This article describes how I implemented StrVec
class for efficiently storing multiple strings.
Much ado about the strings
Strings are among the most used types in most programs.
Arrays of strings are also used often. I count ~80 uses of
StrVec
in
SumatraPDF code.
This article describes how I implemented an optimized array of strings in SumatraPDF
C++ code .
No STL for you
Why not use std::vector<std::string>
?
In SumatraPDF I don’t use STL. I don’t use std::string
, I don’t use std::vector
.
For me it’s a symbol of my individuality, and my belief in personal freedom.
As
described here, minimum size of
std::string
on 64-bit machines is 32 bytes for msvc / gcc and 24 bytes for short strings (15 chars for msvc / gcc, 22 chars for clang).
For longer strings we have more overhead:
- 32⁄24 bytes for the header
- memory allocator overhead
- allocator metadata
- padding due to rounding allocations to at least 16 bytes
There’s also std::vector
overhead: for fast appends (push()) std::vector
implementations over-allocated space
Longer strings are allocated at random addresses so they can be spread out in memory.
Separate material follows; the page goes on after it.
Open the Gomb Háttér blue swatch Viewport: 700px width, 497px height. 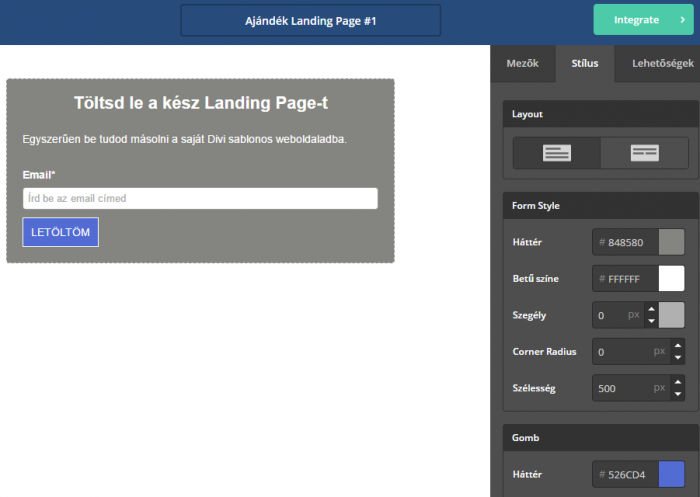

That is bad for cache locality and that often cause more slowness than executing lots of instructions.
Design and implementation of StrVec
StrVec (vector of strings) solves all of the above:
- per-string overhead of only 8 bytes
- strings are laid out next to each other in memory
StrVec
High level design of StrVec
:
- backing memory is allocated in singly-linked pages
- similar to
std::vector
, we start with small page and increase the size of the page. This strikes a balance between speed of accessing a string at random index and wasted space
- unlike
std::vector
we don’t reallocate memory (most of the time). That saves memory copy when re-allocating backing space
Here’s all there is to StrVec
:
struct StrVec {
StrVecPage* first = nullptr;
int nextPageSize = 256;
int size = 0;
}
size
is a cached number of strings. It could be calculated by summing the size in all StrVecPage
s.
nextPageSize
is the size of the next StrVecPage
. Most array implementation increase the size of next allocation by 1.4x - 2x.
I went with the following progression: 256 bytes, 1k, 4k, 16k, 32k and I cap it at 64k.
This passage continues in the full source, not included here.